How to “Marie Kondo” your marketing

August 16, 2019

Does your brand spark joy?

Brands can learn a lot from Marie Kondo, the wildly-popular organizing consultant and author of The Life-Changing Magic of Tidying Up. She is the new guru for teaching us how to de-clutter our homes and keep only the items that “spark joy.”

At Red Dot, we come across many clients who keep marketing materials for a decade (or even more). The basic content in these materials might still be somewhat accurate, but their messages and overall branding have fallen into collateral chaos. All too often, different marketing campaigns start to drive the “soup of the day,” where creative designs change. Clients suddenly think they need multiple communication pieces for products, specs, features, warranties… the list goes on.

This is when we like to take Marie’s “KonMari Method” for tidying homes and adapt it to marketing, so we can help get things back on track. Like a deep spring cleaning, de-cluttering collateral can reveal a clear, consistent and simple story that delivers a fluid brand voice and vibe.

So, here are the Kondo steps in communication to simplify your brand:

Tidy all at once

Begin with a Communications Audit. We compare this to going through a closet or an attic filled with things you’ve held on to over the years. For example, your website might be new but the actual content on it is probably quite dusty. Marie Kondo tells her clients to pull every article of clothing from a closet and place them all on the bed, one piece at a time. We tell our clients to take every printed piece of marketing in the office and spread it out on a conference room table (or the floor, if it makes you happy). Then invite coworkers – not just marketing people – to look at all of it: brochures, flyers, newsletters, signage, tri-folds and templates – bring it all and get as many eyes on it as you can.
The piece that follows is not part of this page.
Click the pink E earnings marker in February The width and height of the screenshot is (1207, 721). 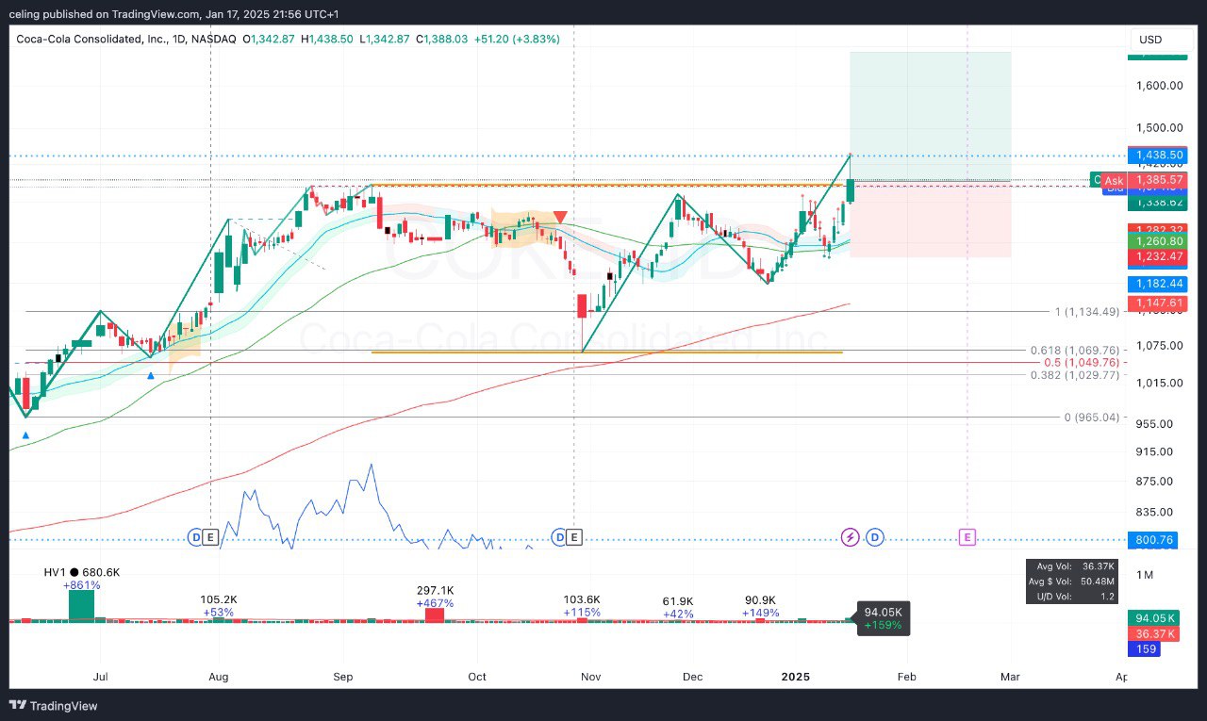pyautogui.click(x=967, y=537)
Determine if any of the items “spark joy” for your audience

Define the purpose of each collateral piece you own. Why was it created? Is it on-brand? Out-dated? Do the sales teams find it easy to use? Do the sales teams still use it? Is what you’re selling still relevant? How could you make it work harder for you? Bottom line: If it has no benefit to your target audience, it’s time to toss it. As Marie Kondo would say, “Thank it for serving its purpose. Now get rid of it.” (She would make that last part sound nicer.)

Tidy by category

Next, break down any remaining communications by category. Is it about branded company tools, sales tools, product information, or specifications? Doing this will make it much easier to create a hierarchy of tools and messages that your audience is receiving to determine what overkill (or underkill, for that matter) you are distributing.

Tidy in order

Create an ideal order of assessing each piece, starting with a hierarchy based on your answers to these questions:

·     Is the collateral piece used and appreciated by your audience?

·     Is it on-brand visually and on-brand with messaging?
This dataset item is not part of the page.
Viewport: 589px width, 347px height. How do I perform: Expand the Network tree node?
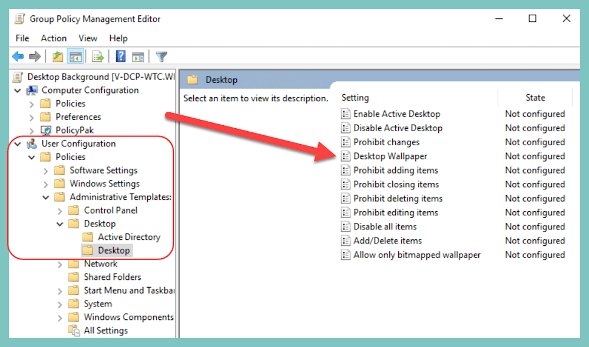(x=59, y=263)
·     Is the content relevant to the audience?

·     Are the features supported by the benefits to the audience?

·     Are there other collateral pieces that overlap that could be merged?
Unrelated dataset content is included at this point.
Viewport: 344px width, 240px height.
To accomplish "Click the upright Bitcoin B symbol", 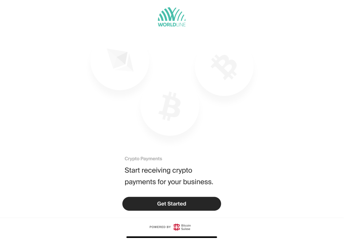I will coord(169,106).
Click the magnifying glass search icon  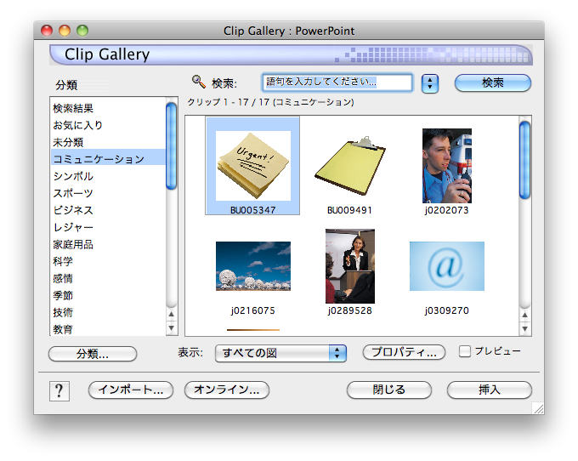tap(199, 82)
As you work your way through each step, it’s always important to visualize the destination. Now that your communications house is in order, you should try to keep it that way. The next time you decide you need a new flyer or brochure, ask yourself why the other 12 collateral pieces won’t work for what you are trying to achieve. Otherwise, it will be tossed into a new pile of collateral materials or mixed messages that begin to clutter your brand.